Enfouir le puits, tout comme la vie

Alex LORETTE, Aussi long que le silence, Lansman, 2023, 56 p., 12 €, ISBN : 9782807103733

Un beau puits… Du solide. (…) Rien que des blocs de tuffeau, doux au toucher, comme la peau d’un bébé. (…)
Le puits était plus beau que la maison.
La maison n’a jamais été agréable. (…) Il y faisait sombre. On aurait dit un terrier. Oui, la maison faisait penser à un terrier… un terrier à lapins, avec des galeries partout. 

lorette aussi long que le silenceDepuis plusieurs générations, la famille de Georges vit dans une petite maison, dans un coin reculé où tourbières et sables mouvants s’étendent à foison. Georges a grandi dans cette demeure, puis s’y est installé avec sa femme – une fille qui n’était pas du village – au grand désarroi de sa mère. Une fois cette dernière partie, la femme a fait condamner le puits qui trônait devant la maison. Il lui gâchait la vue. Mais sous la terre, le puits était toujours là et n’avait pas dit son dernier mot.

Un jour, Georges a disparu, laissant derrière lui sa femme et trois orphelins. Une entrepreneuse explique à la mère que la maison risque de s’écrouler à cause de l’humidité et qu’il faudrait entreprendre de gros travaux. Mais celle-ci ne veut rien entendre. Elle attend désespérément que son mari revienne. Prendre de telles décisions sans lui est inenvisageable. Elle n’arrive déjà pas à joindre les deux bouts alors comment payer une telle rénovation ? Pourtant, l’odeur d’humidité s’infiltre partout et, de page en page, ne fait qu’empirer. Les paroles de sa sœur (la tante), venue l’aider, n’y changent rien. Pourquoi ne vend-elle pas carrément ?

Le fils aîné non plus ne veut rien entendre : ils ont toujours vécu là et y resteront. Peu à peu, ce dernier, qui trainait à longueur de journée, prend de l’assurance et occupe la place laissée vacante par le père. Il a hérité du regard mauvais de la mère de Georges. Il prend d’ailleurs un malin plaisir à persécuter son petit frère (le fils cadet) et l’entraine dans des jeux de plus en plus dangereux, notamment près de la plaque en acier qui recouvre le puits. Depuis la disparition de Georges, le fils cadet a cessé de parler et « ne pousse pas droit ». Sa sœur (la fille) essaie de rassurer son petit frère. Elle le couve du mieux qu’elle peut et garde espoir d’un avenir meilleur. Elle a hérité du bon cœur de Georges. Où ce dernier est-il parti ? Que lui est-il vraiment arrivé ? Pourquoi la mère refuse-t-elle à ce point de prendre des décisions et nie-t-elle la mort de son mari qui semble pourtant évidente ? Pourquoi le fils cadet a-t-il arrêté de parler ? Le fils aîné va-t-il avoir un sursaut de lucidité ou va-t-il au contraire enfoncer sa famille dans une fin sans issue ? L’odeur et l’humidité continuent d’augmenter, de s’insinuer partout et entrainent avec elles une catastrophe qui semble inéluctable.
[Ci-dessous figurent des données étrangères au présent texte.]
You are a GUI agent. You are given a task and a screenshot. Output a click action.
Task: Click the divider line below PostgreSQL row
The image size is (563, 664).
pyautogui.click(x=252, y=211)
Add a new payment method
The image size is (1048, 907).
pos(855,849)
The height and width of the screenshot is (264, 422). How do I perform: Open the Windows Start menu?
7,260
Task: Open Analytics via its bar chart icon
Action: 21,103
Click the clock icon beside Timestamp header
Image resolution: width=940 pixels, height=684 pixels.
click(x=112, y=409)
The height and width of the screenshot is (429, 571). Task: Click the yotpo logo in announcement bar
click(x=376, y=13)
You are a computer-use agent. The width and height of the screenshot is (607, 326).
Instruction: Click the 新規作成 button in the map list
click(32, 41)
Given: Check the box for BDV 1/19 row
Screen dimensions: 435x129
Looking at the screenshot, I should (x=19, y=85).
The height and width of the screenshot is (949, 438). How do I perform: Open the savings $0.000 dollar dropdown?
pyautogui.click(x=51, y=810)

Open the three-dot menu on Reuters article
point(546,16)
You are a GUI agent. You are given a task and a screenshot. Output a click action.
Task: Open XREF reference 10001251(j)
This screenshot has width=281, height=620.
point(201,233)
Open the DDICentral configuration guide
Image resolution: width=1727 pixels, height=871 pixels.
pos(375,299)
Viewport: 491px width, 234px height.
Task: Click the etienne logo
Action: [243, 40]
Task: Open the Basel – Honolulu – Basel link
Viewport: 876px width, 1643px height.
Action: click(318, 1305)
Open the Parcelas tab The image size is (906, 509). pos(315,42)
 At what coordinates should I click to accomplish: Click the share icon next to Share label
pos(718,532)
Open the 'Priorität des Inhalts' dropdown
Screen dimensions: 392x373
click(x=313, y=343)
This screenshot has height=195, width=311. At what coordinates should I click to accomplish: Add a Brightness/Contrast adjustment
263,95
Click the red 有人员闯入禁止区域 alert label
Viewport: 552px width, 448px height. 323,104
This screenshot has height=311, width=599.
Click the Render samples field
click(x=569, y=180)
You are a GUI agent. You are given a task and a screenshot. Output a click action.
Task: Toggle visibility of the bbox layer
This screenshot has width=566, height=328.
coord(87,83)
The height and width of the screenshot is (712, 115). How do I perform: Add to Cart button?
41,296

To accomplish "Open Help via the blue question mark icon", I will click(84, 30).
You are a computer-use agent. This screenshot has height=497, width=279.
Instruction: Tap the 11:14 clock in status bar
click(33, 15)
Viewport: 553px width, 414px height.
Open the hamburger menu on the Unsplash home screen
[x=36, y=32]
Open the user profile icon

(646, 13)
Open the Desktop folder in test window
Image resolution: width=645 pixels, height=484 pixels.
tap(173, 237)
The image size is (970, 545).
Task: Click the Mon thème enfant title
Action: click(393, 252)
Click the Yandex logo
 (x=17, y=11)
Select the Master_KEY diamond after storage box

Dans ce drame familial publié aux Éditions Lansman, nous voyageons entre passé et présent. Les récits s’entremêlent : ceux des voisins et voisines qui reviennent sur cette triste histoire et celui de la famille et son issue mortifère. On sent le malheur couver dans cette famille où le déni est roi, où les non-dits et les secrets se ramassent à la pelle. C’est comme si enfouir le puits avait déclenché la colère des dieux. La folie prend possession petit à petit des personnages. En exergue du texte, les citations de Michel Foucault sur la fin prochaine de l’humanité et le despote, résonnent particulièrement.

Avec son regard singulier empreint de lucidité, Alex Lorette met en scène la violence de notre monde déséquilibré. Sans tendresse ni complaisance, son texte dévoile les travers d’une famille. Mais tout n’est pas sombre pour autant. Une lueur d’espoir, de vie, jaillit du personnage de la fille. L’écriture d’Alex Lorette se teint de poésie. Jean-Marie Piemme dit de son écriture « qu’elle regarde le réel dans les yeux, sans leçon de morale, mais dans une façon de suivre la violence au plus près. » Nous n’aurions pas pu dire mieux.